Interview on the Human Sciences, Part 1

[1]

E. O. Wilson

588 words

Part 1 of 4

Translated by Greg Johnson

Translator’s Note:

In 2005, Alain de Benoist gave an interview to The Occidental Quarterly, which was published as Bryan Sylvain, “European Son: An Interview with Alain de Benoist,” The Occidental Quarterly, vol. 5, no. 3 (Fall 2005): 7–21.

The interview was lengthy, however, and the decision was made to cut it. Thus Benoist’s critical discussions of Christianity and the human sciences were removed. Benoist gave me a copy of the French original, and I am translating the “lost” portions for the first volume of North American New Right.

E. O. Wilson describes neuroscience, human genetics, evolutionary biology, and conservation biology as four “frontier disciplines” of the natural sciences that today are bridging the gap between the scientific and humanistic cultures.
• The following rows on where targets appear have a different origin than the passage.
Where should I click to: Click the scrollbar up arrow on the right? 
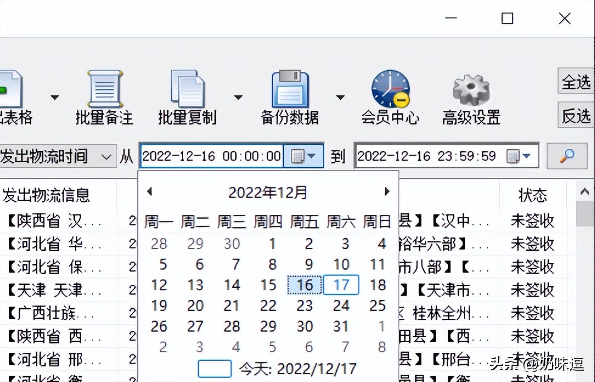tap(584, 191)
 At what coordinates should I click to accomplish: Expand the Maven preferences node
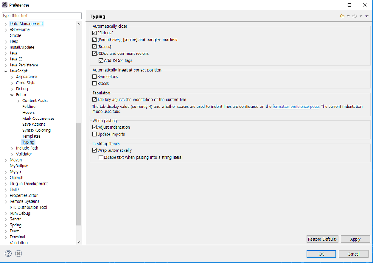[x=6, y=160]
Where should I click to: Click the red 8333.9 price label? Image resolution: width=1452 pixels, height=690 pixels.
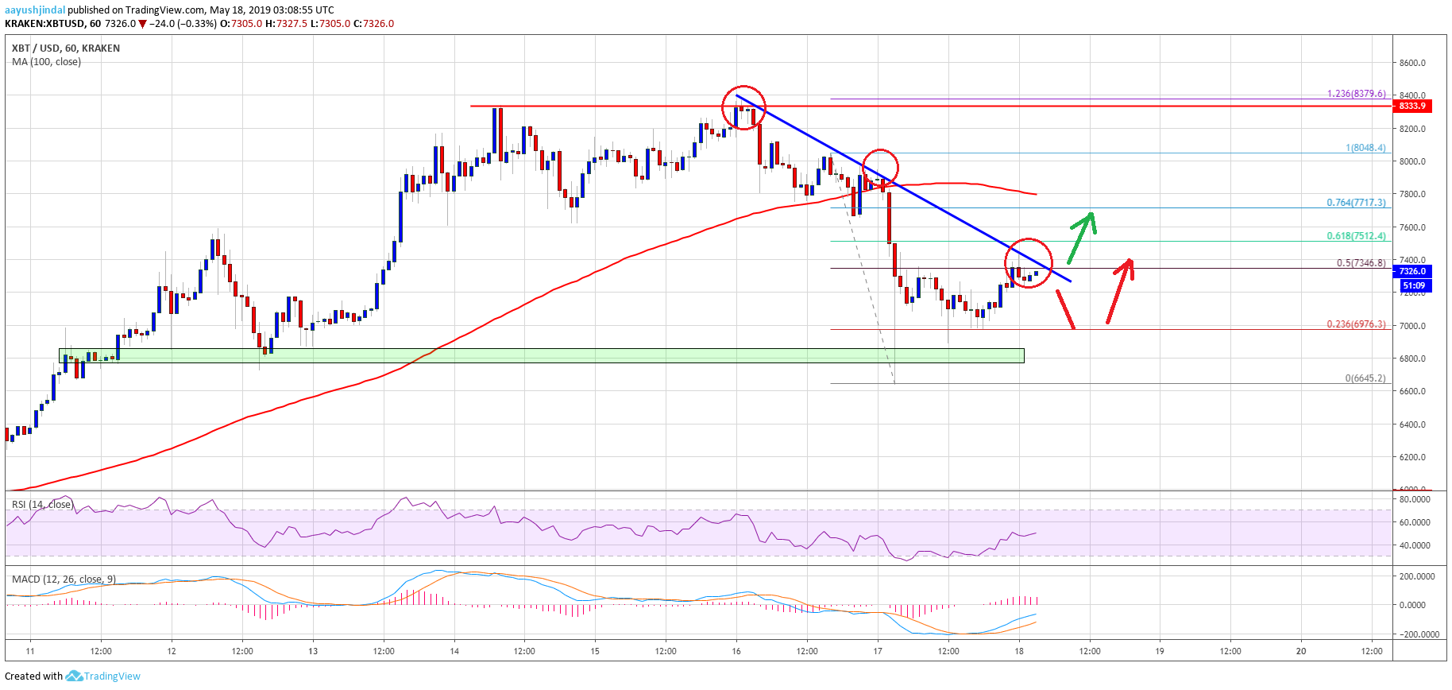point(1411,106)
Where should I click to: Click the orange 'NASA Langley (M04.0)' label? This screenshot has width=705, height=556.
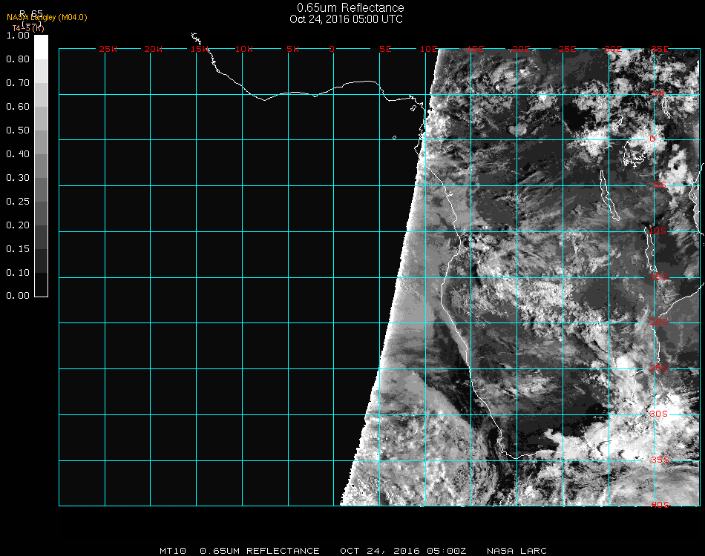pos(47,18)
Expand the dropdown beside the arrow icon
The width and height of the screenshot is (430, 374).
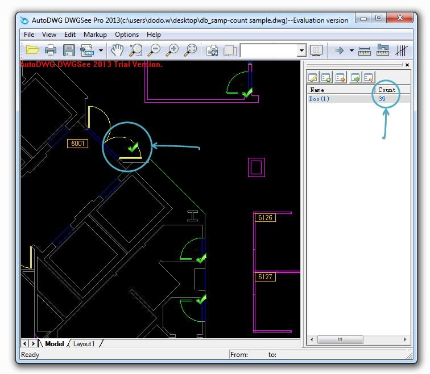[x=352, y=51]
Does the New Right support Wilson’s call for “consilience,” i.e., a unified knowledge joining together the life sciences and the human sciences?

Edward O. Wilson is certainly an excellent researcher, but I do not believe that he is a great philosopher. The theme of the “unity of knowledge” ignores the irreducible difference that exists between the exact sciences and social sciences (which Wilhelm Dilthey called the “sciences of the spirit”). Generally, it amounts to an attempt by the former to annex the domain of the latter.  The call for “consilience” is in this respect quite similar to the attempt launched in the 1930s by men like Otto Neurath or Philipp Frank to arrive at the “unification of science.” The only difference is that Neurath privileged theoretical physics as the supreme discipline, whereas Wilson stresses biology, which today has become the “queen of the sciences.”

Wilson writes, “Nature is governed by simple universal laws of physics, to which all other laws and principles can be reduced” (Consilience, 1998, p. 59). His approach is thus clearly reductionistic—undertanding everything from the point of view of physics, if one takes into account the Copenhagen interpretation of the Uncertainty Principle. To believe that the essence of politics, for example, can be reduced to “simple universal laws of physics” makes one smile. The same applies to all the values that apply to human life insofar as the human realm is a realm of evaluation, in keeping with hermeneutics and phenomenology: man seeks to give meaning to his life, and this meaning necessarily goes beyond the biological order of life. Wilson’s “scientific evangelism” reminds one of Auguste Comte’s “religion of science.” In my view, such projects are doomed to fail.

Specialists in the social sciences are too often ignorant of the findings of the life sciences. Specialists in the life sciences, for their part, tend too often to reject the findings of the social sciences as the realm of non-rigorous speculation or “philosophy,” i.e., non-knowledge. I think they are both wrong.

Both the life sciences and the social sciences should learn how to mutually illuminate one another. The social sciences make it possible to understand and study what is uniquely human, while the life sciences make it possible to better understand the foundations of this uniqueness. The social sciences tell us about what in man in changing, while the life sciences tell us about what remains the same. Instead of opposition or unity, the social sciences and the life sciences should seek complimentarity.

In 1928, Helmuth Plessner, one of the principal founders of philosophical anthropology, wrote, “No philosophy of man without philosophy of nature.” The assertion can be turned around: no the philosophy of nature without philosophy of man. One can also quote Aristote: no kind of thought is valid if it is unaware of its own limits.